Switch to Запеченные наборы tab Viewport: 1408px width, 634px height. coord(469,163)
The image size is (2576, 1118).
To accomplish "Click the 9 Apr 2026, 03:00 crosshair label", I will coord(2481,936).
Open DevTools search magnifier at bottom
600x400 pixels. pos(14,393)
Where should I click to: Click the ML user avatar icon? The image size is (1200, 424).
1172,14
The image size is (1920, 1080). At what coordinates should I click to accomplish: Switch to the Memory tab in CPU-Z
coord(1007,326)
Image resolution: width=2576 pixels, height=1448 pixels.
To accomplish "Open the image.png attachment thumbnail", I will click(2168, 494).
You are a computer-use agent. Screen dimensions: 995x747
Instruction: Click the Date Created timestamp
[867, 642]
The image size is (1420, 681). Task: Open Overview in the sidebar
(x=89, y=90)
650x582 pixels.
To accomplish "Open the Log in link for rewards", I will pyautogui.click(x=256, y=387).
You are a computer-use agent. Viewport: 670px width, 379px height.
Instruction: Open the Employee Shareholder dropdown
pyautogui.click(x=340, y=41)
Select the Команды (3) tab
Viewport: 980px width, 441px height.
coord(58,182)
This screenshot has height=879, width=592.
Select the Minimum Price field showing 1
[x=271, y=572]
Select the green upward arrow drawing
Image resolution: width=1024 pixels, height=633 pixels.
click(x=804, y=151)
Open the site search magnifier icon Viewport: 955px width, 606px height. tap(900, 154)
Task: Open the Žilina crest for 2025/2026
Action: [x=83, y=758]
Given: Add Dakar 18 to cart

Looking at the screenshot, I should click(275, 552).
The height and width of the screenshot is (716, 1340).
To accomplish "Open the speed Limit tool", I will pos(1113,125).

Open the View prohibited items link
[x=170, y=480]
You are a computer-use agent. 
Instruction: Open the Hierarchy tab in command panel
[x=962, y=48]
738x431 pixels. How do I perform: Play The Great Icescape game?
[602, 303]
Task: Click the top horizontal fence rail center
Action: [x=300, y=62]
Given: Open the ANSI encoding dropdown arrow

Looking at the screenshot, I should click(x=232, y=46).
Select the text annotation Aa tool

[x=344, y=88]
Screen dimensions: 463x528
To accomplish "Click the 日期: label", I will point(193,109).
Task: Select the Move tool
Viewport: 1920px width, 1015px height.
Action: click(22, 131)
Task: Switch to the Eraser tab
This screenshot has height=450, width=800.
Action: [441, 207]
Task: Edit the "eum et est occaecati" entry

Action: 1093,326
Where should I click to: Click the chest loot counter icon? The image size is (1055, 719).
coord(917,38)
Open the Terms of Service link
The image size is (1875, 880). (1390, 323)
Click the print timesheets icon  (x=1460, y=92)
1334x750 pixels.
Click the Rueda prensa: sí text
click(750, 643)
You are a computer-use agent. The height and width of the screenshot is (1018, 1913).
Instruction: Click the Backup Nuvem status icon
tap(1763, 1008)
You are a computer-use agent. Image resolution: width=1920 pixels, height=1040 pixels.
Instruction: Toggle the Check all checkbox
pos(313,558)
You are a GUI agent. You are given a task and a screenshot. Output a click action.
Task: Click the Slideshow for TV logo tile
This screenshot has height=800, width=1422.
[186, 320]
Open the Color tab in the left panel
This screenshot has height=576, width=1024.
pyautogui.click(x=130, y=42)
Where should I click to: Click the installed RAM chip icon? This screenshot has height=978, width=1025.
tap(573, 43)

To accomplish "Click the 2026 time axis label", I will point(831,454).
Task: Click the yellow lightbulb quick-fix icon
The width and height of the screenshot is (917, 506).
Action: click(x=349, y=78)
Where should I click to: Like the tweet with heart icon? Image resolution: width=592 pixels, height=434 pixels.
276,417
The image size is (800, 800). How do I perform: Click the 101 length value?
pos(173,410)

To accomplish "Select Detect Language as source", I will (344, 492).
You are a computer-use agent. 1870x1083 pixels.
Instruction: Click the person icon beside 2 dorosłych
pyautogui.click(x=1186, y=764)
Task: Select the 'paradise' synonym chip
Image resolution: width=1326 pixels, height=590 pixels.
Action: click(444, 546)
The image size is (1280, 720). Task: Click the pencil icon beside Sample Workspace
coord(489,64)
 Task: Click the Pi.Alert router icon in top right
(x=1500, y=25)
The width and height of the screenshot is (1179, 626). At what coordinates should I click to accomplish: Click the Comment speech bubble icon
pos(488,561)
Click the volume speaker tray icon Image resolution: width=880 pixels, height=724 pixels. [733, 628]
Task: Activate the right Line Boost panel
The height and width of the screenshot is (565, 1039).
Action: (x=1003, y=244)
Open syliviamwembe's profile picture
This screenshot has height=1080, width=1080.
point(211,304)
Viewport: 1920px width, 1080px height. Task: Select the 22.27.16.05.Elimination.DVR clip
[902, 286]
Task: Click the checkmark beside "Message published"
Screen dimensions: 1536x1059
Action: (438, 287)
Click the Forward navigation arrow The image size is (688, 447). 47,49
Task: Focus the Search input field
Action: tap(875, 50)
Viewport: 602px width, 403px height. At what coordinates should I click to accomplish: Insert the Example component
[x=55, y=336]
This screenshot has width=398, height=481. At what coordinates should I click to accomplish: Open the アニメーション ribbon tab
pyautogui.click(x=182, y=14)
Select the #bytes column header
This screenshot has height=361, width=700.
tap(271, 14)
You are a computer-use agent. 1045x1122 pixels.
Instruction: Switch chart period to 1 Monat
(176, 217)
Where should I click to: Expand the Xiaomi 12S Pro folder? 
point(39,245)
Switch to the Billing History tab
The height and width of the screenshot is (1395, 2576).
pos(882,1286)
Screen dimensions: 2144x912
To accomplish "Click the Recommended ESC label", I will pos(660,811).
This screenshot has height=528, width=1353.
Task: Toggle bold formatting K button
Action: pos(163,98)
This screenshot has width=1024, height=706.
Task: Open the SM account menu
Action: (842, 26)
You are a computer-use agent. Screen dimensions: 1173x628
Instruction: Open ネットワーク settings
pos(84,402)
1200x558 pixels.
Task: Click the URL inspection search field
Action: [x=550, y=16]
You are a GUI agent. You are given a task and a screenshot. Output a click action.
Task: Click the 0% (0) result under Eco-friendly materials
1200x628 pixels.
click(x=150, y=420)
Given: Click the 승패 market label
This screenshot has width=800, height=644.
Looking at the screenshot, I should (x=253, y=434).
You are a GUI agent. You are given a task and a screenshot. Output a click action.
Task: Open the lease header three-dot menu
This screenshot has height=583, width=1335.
════════
• **Exercise details**
What are the lines of the listing from the one containing "Viewport: 1920px width, 1080px" down to the one containing "pos(882,1286)"? Repeat them word for word, including both of those lines.

• **Solution for this exercise**
Viewport: 1920px width, 1080px height. Task: Select the 22.27.16.05.Elimination.DVR clip
[902, 286]
Task: Click the checkmark beside "Message published"
Screen dimensions: 1536x1059
Action: (438, 287)
Click the Forward navigation arrow The image size is (688, 447). 47,49
Task: Focus the Search input field
Action: tap(875, 50)
Viewport: 602px width, 403px height. At what coordinates should I click to accomplish: Insert the Example component
[x=55, y=336]
This screenshot has width=398, height=481. At what coordinates should I click to accomplish: Open the アニメーション ribbon tab
pyautogui.click(x=182, y=14)
Select the #bytes column header
This screenshot has height=361, width=700.
tap(271, 14)
You are a computer-use agent. 1045x1122 pixels.
Instruction: Switch chart period to 1 Monat
(176, 217)
Where should I click to: Expand the Xiaomi 12S Pro folder? 
point(39,245)
Switch to the Billing History tab
The height and width of the screenshot is (1395, 2576).
pos(882,1286)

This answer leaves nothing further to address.